Denver City Council members want to pass an ordinance that would make marijuana possession the lowest priority for police - but not because pot advocates have won them over.

Instead, the council wants to put the law on the books in hopes that the courts will quickly throw it out.

The move is in response to a ballot initiative that would go before voters in November to make possession of small amounts of marijuana the "lowest law-enforcement priority."

The council is decidedly against the spirit of the initiative, but to defeat the measure, council members will have to vote for an ordinance they oppose.

"It will allow the city attorneys to immediately go about proving how invalid, legally,this ordinance is," Council President Michael Hancock said during a Safety Committee meeting Wednesday. "I believe what is written here - because of the legal flaws - is purely symbolic."

But marijuana advocates said several cities have similar laws.

"I asked Hancock afterward if he is a gambling man," said Mason Tvert, who heads the group pushing for the looser marijuana regulation. "Other cities are doing it, and other cities have challenged and have been overruled."

The issue - and rather awkward political position for the elected officials - was born out of the group Citizens for a Safer Denver's ability to gather nearly 6,000 valid signatures for a citizens initiative.

Their successful campaign gives the City Council just two options under Denver's city charter: They can refer the matter to voters or bring and pass their own identical ordinance.

But Denver officials say it is unclear what, if anything, the initiative would do to law enforcement. And assistant city attorney David Broadwell told council members Wednesday that the proposal would ask Denver to act outside its jurisdiction because marijuana possession is a state law.

"It is just fundamental that a city ordinance can't affect the law enforcement discretion of the chief law enforcement officer of the 2nd Judicial District," Broadwell said, referencing District Attorney Mitch Morrissey. "If the Denver City Council itself ... wanted to run an ordinance to deprioritize the prosecution of a state criminal law, I would tell you as your attorney that I don't think you could make that stick."

Morrissey also attended the meeting and asked council members to consider a third option: "That is, just to refuse to put it on the ballot and have (Citizens for a Safer Denver) take it to court," he said.

Instead, the City Council filed for both their own ordinance and a ballot question. The ordinance and the ballot language will go before the full City Council on first reading Aug. 27.

Hancock said even if the council does both, the idea is to get the law on the books so that the courts can determine its legality as soon as possible.

The courts will not review the language until it has been passed into law.

Tvert accused the City Council of political trickery after the meeting. He issued a statement saying, "The Denver City Council is primarily - although not entirely - comprised of closed-minded bigots.

"They are doing everything in their power to directly violate the will of the voters who elected them, and they have made it very clear that when it comes to issues they dislike, they base their public service solely on their personal beliefs," he said.

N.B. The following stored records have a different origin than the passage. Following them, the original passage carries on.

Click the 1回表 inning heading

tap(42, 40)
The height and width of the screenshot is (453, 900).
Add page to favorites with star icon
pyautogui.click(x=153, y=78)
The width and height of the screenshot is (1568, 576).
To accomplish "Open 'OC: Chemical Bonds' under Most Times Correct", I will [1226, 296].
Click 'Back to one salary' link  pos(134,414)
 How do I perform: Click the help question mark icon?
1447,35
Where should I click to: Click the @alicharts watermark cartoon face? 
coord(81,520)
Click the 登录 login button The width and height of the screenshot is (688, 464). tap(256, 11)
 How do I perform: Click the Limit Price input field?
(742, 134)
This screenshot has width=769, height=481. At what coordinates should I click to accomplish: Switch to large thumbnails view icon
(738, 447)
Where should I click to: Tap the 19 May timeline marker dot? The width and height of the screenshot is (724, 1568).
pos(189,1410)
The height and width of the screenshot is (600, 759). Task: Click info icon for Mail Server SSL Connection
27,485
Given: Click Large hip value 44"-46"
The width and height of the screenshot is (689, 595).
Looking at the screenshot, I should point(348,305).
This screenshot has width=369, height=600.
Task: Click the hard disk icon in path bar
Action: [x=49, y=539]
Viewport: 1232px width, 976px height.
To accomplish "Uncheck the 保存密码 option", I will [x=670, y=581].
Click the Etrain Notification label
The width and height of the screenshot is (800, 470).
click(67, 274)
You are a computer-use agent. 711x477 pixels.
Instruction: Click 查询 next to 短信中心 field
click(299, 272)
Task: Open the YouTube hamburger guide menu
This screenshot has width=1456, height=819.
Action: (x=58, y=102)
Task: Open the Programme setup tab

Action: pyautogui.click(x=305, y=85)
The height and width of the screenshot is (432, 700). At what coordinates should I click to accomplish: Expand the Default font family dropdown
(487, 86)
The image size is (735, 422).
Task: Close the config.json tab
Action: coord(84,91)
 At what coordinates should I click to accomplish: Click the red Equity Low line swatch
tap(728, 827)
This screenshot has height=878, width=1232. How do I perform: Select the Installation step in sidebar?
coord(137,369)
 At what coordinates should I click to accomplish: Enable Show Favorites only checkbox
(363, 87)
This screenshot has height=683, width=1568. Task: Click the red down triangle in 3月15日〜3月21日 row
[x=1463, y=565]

This initiative is not the first time Tvert has made Denver wrestle with its marijuana enforcement. Tvert and his group, Safer Alternatives for Enjoyable Recreation, ran a successful campaign in 2005 to legalize possession of small amounts of pot in Denver.

But because Denver police had a history of ticketing offenders under a similar state law, authorities have not changed their enforcement.

Tickets for misdemeanor marijuana possession actually went up the year after Denver voters "legalized" marijuana, from 2,196 in 2005 to 2,446 in 2006.

Tvert and others tried last year to repeal the state possession law, but statewide voters rejected that initiative 59 percent to 41 percent.

Tvert's latest ballot push mirrors laws passed in 10 other U.S. cities, primarily on the West Coast.

Seattle's City Council president, Nick Licata, said that city has not seen any increase in crime or open marijuana use since a similar ordinance passed.

He said the only controversy there has been over what - if any - impact it has had on law enforcement.

"It really has been sort of an arcane argument over statistics among a very small group of people in an office hidden away in City Hall," he said.

Santa Barbara, Calif., tried to challenge a lowest-priority measure by suing the woman who brought the initiative. A Santa Barbara County superior judge ruled against the city, upholding the measure in July.